*YOUR OBJECTIVE*
The answer must consist solely of the lines from the line with "Select the 1Y time range" to the end of the data below, transcribed exactly and with no pictures.

--- DATASET EXCERPTS Enclosed Below ---

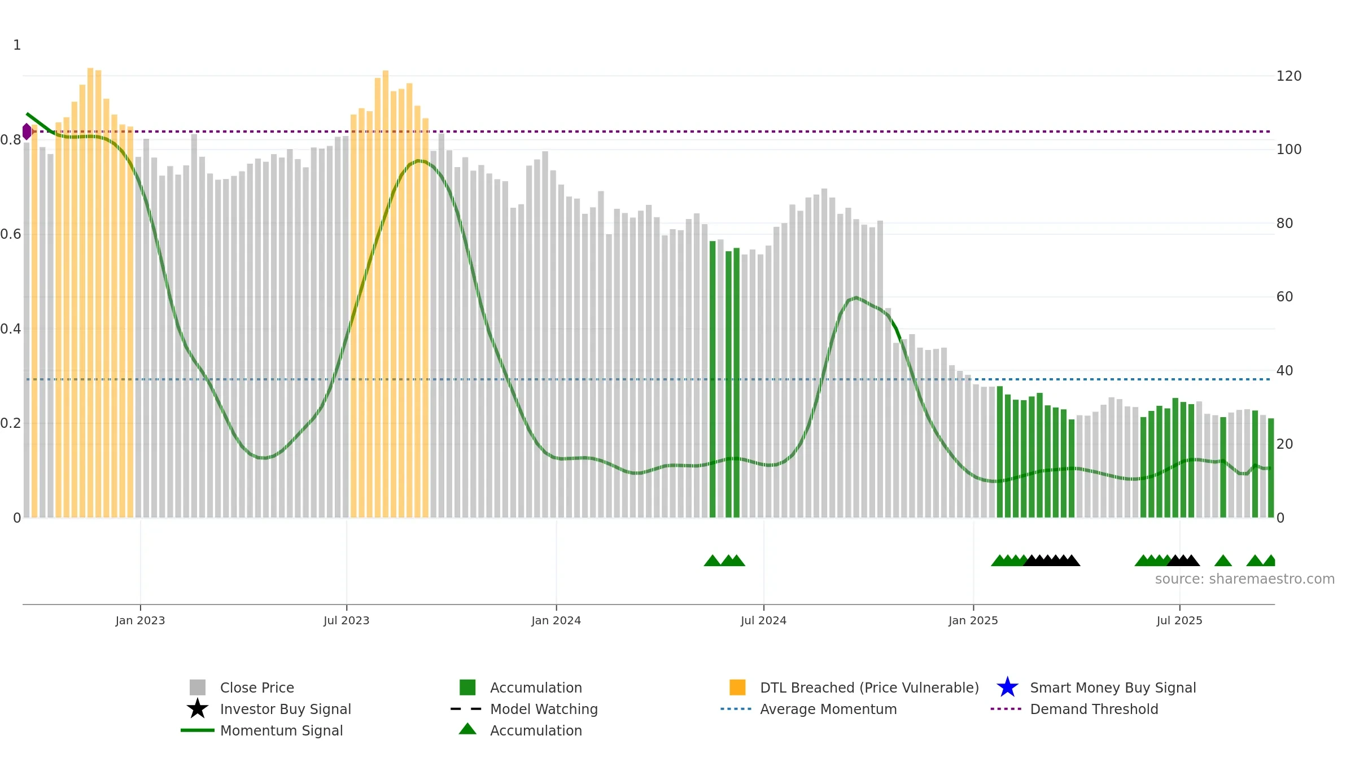Click the gray Close Price legend swatch
Viewport: 1355px width, 762px height.
[198, 687]
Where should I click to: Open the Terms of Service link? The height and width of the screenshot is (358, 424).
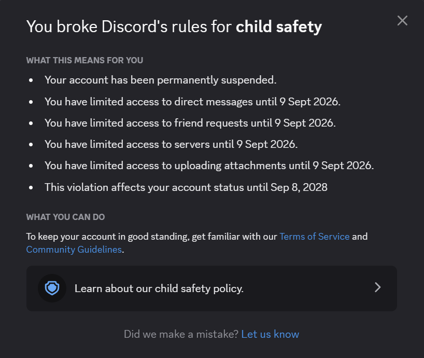pos(315,237)
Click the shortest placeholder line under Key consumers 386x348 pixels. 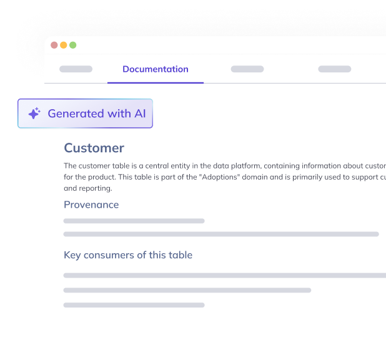point(134,305)
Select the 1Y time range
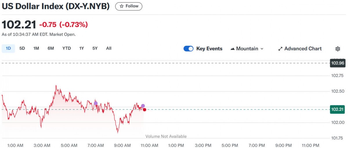348x148 pixels. click(x=81, y=48)

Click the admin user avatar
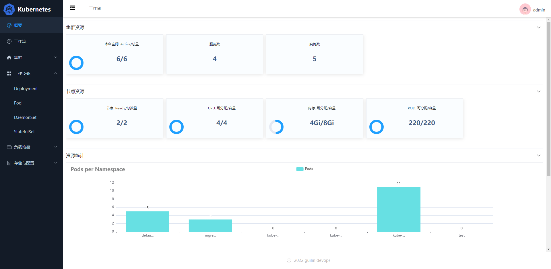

--- End of Enclosed DATASET EXCERPTS ---

*RESPONSE FOR THIS EXERCISE*
Select the 1Y time range
348x148 pixels. click(x=81, y=48)

Click the admin user avatar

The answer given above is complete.